Natasha and David do nearly the same thing: 20 points in Shooting, 8 in Melee, 5 in Evasion and 2 in Accuracy.


Unit Upgrades:






While we do have a decent amount of money, it’s not enough to upgrade all three Tekkamen to everyone else’s level.
So, I just spread it along evenly giving 2 points into every relevant stat – except for David, who had less money available and only got 1 point in Weapon and Mobility.


Unit Parts:


Reactor Voltekka is quite expensive, so we give Yumi an EN Chip plus a Hyper Sensor for +10 extra mobility.





Natasha and David also take the remaining EN Chips (no one else to use them); for the second part Natasha takes an Apogee Motor for the extra Movement and David takes the Servo Motor for a token bit of extra mobility.


With all that done, let’s move to the Prologue:






Mission 34 (Earth Route) - Wavering Feelings and Small Resolves





The new Tekkamen run into a small group of Radam while on maneuvers.
No one else of Neo-Wärter is here but Vesna tells everyone that they can deal with these by themselves.



Indeed, we can take them out without aid.

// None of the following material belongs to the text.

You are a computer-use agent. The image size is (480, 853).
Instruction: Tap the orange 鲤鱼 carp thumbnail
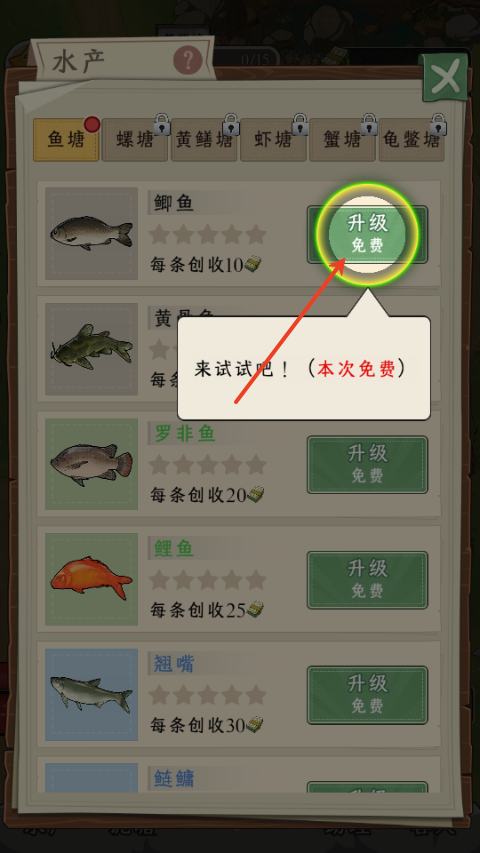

In fact, I’m just gonna send Yumi out there.



Enemy Phase!



Round 1, Fight!














Flawless victory.



Queue a bunch of Mothers losing around 40% of their health.
Most of the other bugs don’t take a critical hit, so they live with a sliver of HP left; the last one plays ball and gets killed, though.



All of this bumps Yumi and Hayato up a level – taking Yumi’s Support Defend and Multicombo up to L2.



Player Phase!



Hayato has precisely 116 SP – enough for two casts of Spirit: since Yumi managed to kill two enemies (+5 morale for each), this brings her total to 130.



You know where I’m going with this, right?



Yumi is broken as shit and I love it.


















Boom.






As the last Radam goes down, Yumi is pretty pumped at yet another victory and is eager for more.
Sommer is glad to see her in high spirits today while Vesna is impressed that Yumi’s picked her own stride in just one week; however, they’re soon interrupted when a few Alien Tekkamen arrive on the scene.
They’ve been briefed about these new kind of Tekkamen that arrived on the Radam battleships but Yumi isn’t afraid – she charges in, saying she’ll show them the strength of Earth’s Tekkamen!
Her attack quickly takes one of the aliens by surprise and, while he’s weakened, Natasha tells her to finish it off.












However, the attack is stopped when one of the aliens protects his ally.
Our team quickly realize, to their shock, that the enemy Tekkamen actually possess some sort of emotions - emotions they aren't supposed to retain after the Radam mind control.







The idea that what they’ve been killing aren’t mere monsters but sentient beings weighs heavily on all three Tekkamen.
Aki tries to get in touch with Natasha, asking “what the hell”, but even the leader is hesitating.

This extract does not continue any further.